Dataset entries:
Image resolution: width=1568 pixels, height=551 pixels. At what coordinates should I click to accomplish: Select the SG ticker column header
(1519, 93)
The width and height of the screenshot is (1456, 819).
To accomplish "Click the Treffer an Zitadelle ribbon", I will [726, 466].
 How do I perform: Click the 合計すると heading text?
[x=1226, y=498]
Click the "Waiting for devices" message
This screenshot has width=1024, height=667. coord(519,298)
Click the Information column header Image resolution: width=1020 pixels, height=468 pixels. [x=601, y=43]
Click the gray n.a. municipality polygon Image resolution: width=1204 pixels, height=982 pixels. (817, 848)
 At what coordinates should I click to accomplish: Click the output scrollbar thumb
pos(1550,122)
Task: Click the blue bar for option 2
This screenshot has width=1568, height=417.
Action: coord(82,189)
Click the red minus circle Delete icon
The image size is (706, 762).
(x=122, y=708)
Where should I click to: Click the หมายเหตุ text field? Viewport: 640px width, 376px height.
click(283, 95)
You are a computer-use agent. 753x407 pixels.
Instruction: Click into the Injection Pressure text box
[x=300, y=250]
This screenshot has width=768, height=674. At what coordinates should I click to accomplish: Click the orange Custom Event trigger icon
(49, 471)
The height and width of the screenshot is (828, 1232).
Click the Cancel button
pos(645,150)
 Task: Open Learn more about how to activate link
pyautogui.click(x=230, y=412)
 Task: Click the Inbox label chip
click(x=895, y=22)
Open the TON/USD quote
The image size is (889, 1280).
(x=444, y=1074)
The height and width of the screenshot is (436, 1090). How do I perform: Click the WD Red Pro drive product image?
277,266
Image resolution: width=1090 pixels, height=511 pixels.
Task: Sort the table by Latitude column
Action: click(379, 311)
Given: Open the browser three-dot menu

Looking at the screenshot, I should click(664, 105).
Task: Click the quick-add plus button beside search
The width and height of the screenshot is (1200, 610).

Task item:
This exercise requires all the entries to be written out again exactly.

Result of the exercise:
Image resolution: width=1568 pixels, height=551 pixels. At what coordinates should I click to accomplish: Select the SG ticker column header
(1519, 93)
The width and height of the screenshot is (1456, 819).
To accomplish "Click the Treffer an Zitadelle ribbon", I will [726, 466].
 How do I perform: Click the 合計すると heading text?
[x=1226, y=498]
Click the "Waiting for devices" message
This screenshot has width=1024, height=667. coord(519,298)
Click the Information column header Image resolution: width=1020 pixels, height=468 pixels. [x=601, y=43]
Click the gray n.a. municipality polygon Image resolution: width=1204 pixels, height=982 pixels. (817, 848)
 At what coordinates should I click to accomplish: Click the output scrollbar thumb
pos(1550,122)
Task: Click the blue bar for option 2
This screenshot has width=1568, height=417.
Action: coord(82,189)
Click the red minus circle Delete icon
The image size is (706, 762).
(x=122, y=708)
Where should I click to: Click the หมายเหตุ text field? Viewport: 640px width, 376px height.
click(283, 95)
You are a computer-use agent. 753x407 pixels.
Instruction: Click into the Injection Pressure text box
[x=300, y=250]
This screenshot has width=768, height=674. At what coordinates should I click to accomplish: Click the orange Custom Event trigger icon
(49, 471)
The height and width of the screenshot is (828, 1232).
Click the Cancel button
pos(645,150)
 Task: Open Learn more about how to activate link
pyautogui.click(x=230, y=412)
 Task: Click the Inbox label chip
click(x=895, y=22)
Open the TON/USD quote
The image size is (889, 1280).
(x=444, y=1074)
The height and width of the screenshot is (436, 1090). How do I perform: Click the WD Red Pro drive product image?
277,266
Image resolution: width=1090 pixels, height=511 pixels.
Task: Sort the table by Latitude column
Action: click(379, 311)
Given: Open the browser three-dot menu

Looking at the screenshot, I should click(664, 105).
Task: Click the quick-add plus button beside search
The width and height of the screenshot is (1200, 610).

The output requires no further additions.